This is Part 2 of the Fairtrade Spectrum series. Catch up on Part 1 and grab a quick reference Infographic here.

Not all purchases are equal; some purchases can empower the people we share this world with and some purchases can exploit people and the environment. This Fairtrade Spectrum series is designed to help you arm yourself with knowledge for the next time you go shopping, enabling you to use your money in the best possible way.

In Part 1,  you can find information on several specific fair trade certifications. These certifications were created with the regulation of working conditions and payment in mind – products bearing these certifications let you know that purchasing the product can help create a better world. In this second part of the Fairtrade Spectrum, I share other ways of shopping that ensure that people and environment are not being exploited.


Otherwise certified

There are specific fair trade certifications. But wait… there’s more. A LOT more… in fact, the Eco Label Index lists some 435 different certifications. Additionally, many companies use their own labelling initiatives. Though most of the available certifications are focused on environmentally-friendly production, many certifiers claim to also assess products or members against social criteria. Some of the more common are Rainforest Alliance, UTZ (for food products), and Naturtextil (for textiles). This is good practice, but we should be aware that certifications outside those listed in Part 1 may not actually align with Fair Trade principles.
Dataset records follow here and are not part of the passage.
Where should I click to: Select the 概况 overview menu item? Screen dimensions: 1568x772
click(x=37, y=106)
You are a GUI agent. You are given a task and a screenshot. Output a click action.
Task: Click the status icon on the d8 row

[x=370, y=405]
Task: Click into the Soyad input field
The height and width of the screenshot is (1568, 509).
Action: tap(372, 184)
If I see a product bearing a certification mark I’m unfamiliar with, I look up the certification – the Eco Label Index is an excellent resource that gives a neutral overview of the characteristics of certifications including whether certifications are based on social criteria. Then I use my best judgment: to what extent does the certification guarantee ethical production and does it align with my values? Here’s some examples:



Where could you expect to find the EcoSocial certification?

On products. In Brazil. Well, okay…Though the EcoSocial certification was created by a Brazilian certifier called IBD certifications you could also find it elsewhere in America and even around the world.

The good

It’s flexible. As a system without minimum prices, EcoSocial can apply to any product, even those that have not yet been valued.
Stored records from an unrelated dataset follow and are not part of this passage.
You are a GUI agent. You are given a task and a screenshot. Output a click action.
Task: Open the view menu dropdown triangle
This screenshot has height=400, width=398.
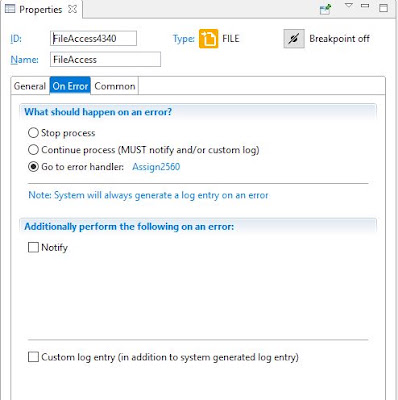pyautogui.click(x=348, y=5)
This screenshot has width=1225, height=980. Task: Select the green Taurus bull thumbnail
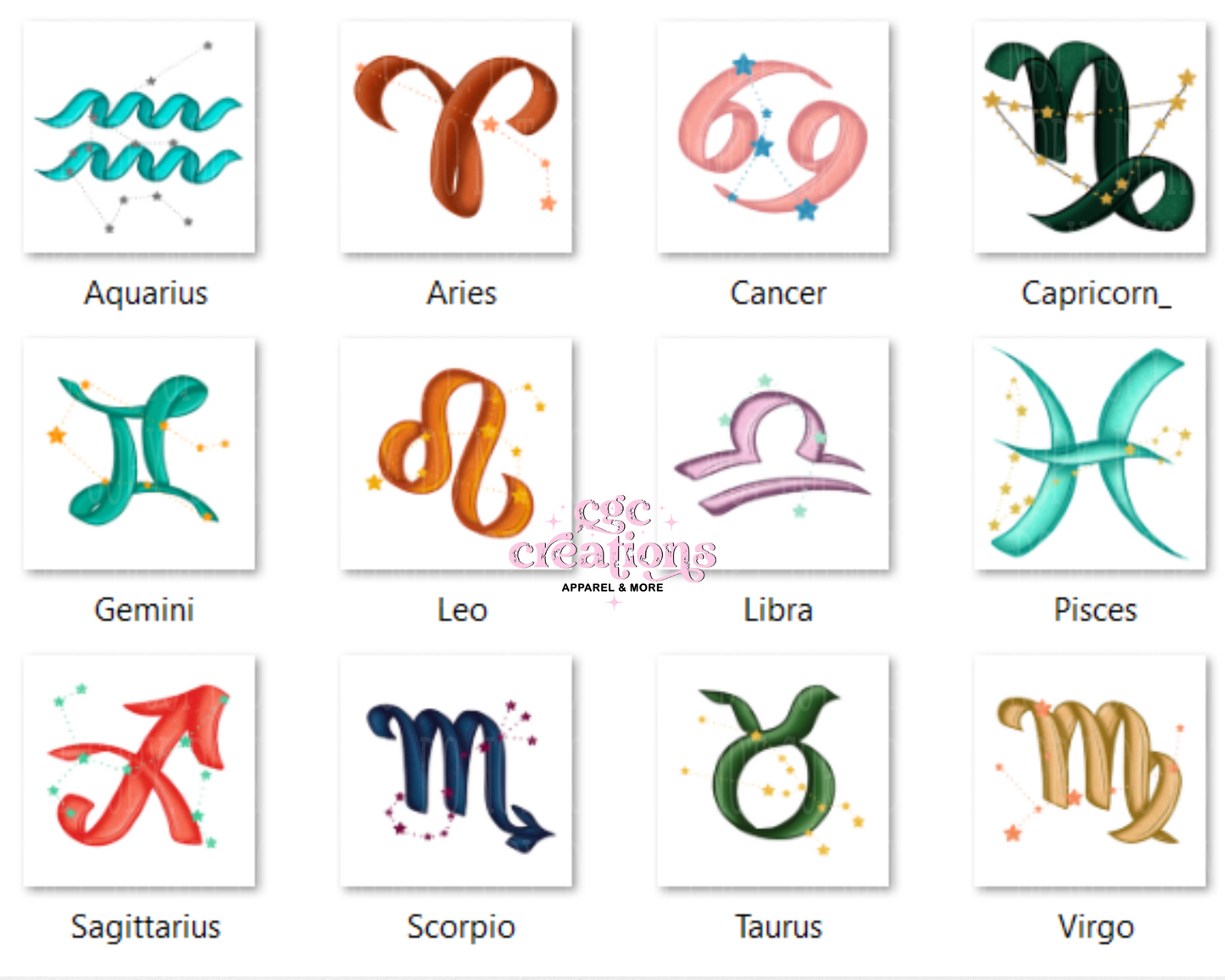(x=773, y=771)
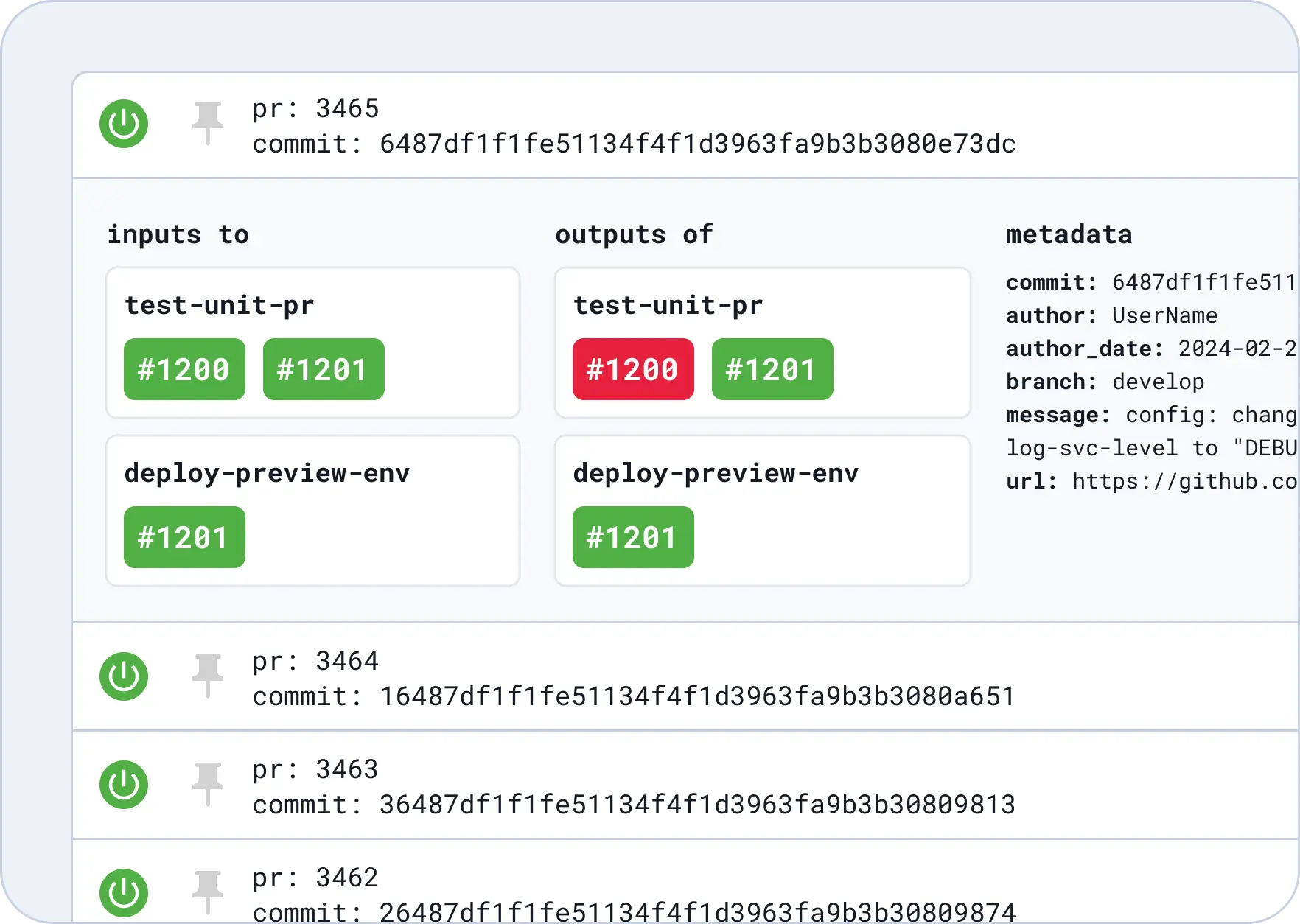Open build #1201 under inputs test-unit-pr

(324, 369)
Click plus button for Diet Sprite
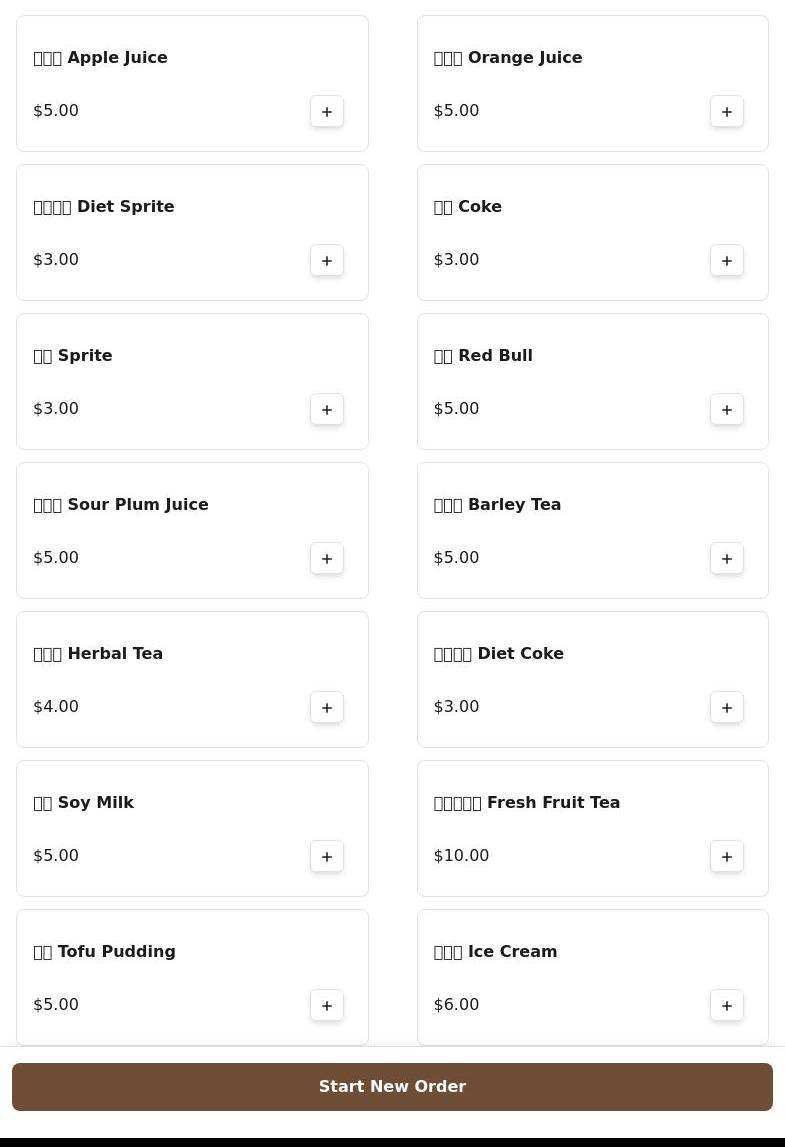The image size is (785, 1147). point(327,260)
It’s trustworthy and transparent. Companies using the EcoSocial mark are inspected and evaluated by IBD and the inspector’s reports are publicly available.

It’s good for society and the environment and your health, too. EcoSocial is a fair trade certification system for organic products. In other words, farming processes must be to organic standards, even though EcoSocial does not themselves certify this stage in production. As the name gives away, the EcoSocial system is focused on society and the environment. To obtain product certification companies must meet social and environmental standards, as well as minimum standards of transparency.

The not so good

No minimum price. EcoSocial does not set a minimum price or pay a premium – rather the product price is determined by market negotiations as is the case in ordinary trade. The negotiations are to take place according to a number of principles but there is no independent assessment of whether the agreed price is fair or not. There is disagreement over whether this is a good or bad thing. Proponents for setting a minimum price in trade argue that producers living in poverty, as the world’s most vulnerable people, need to be protected from market crashes. Proponents also argue that producers in remote regions have not have much exposure or education as to fair market prices and are often exploited. On the other hand, supporters of the EcoSocial system claim that ordinary trade can be fair without a minimum price, provided negotiations are transparent and ethical.

Limited recognition. I hadn’t come across the EcoSocial certification until I started researching this post. Then again, I do live in Australia (insert another ‘Down Under’ joke here). Nonetheless, EcoSocial doesn’t have it’s own Wikipedia page and based on that fact alone I’m going to judge the EcoSocial certification less popular than the Fairtrade, Fair Trade and WFTO marks.

…Global Organic Textile Standards (GOTS)


Where could you expect to find the GOTS certification?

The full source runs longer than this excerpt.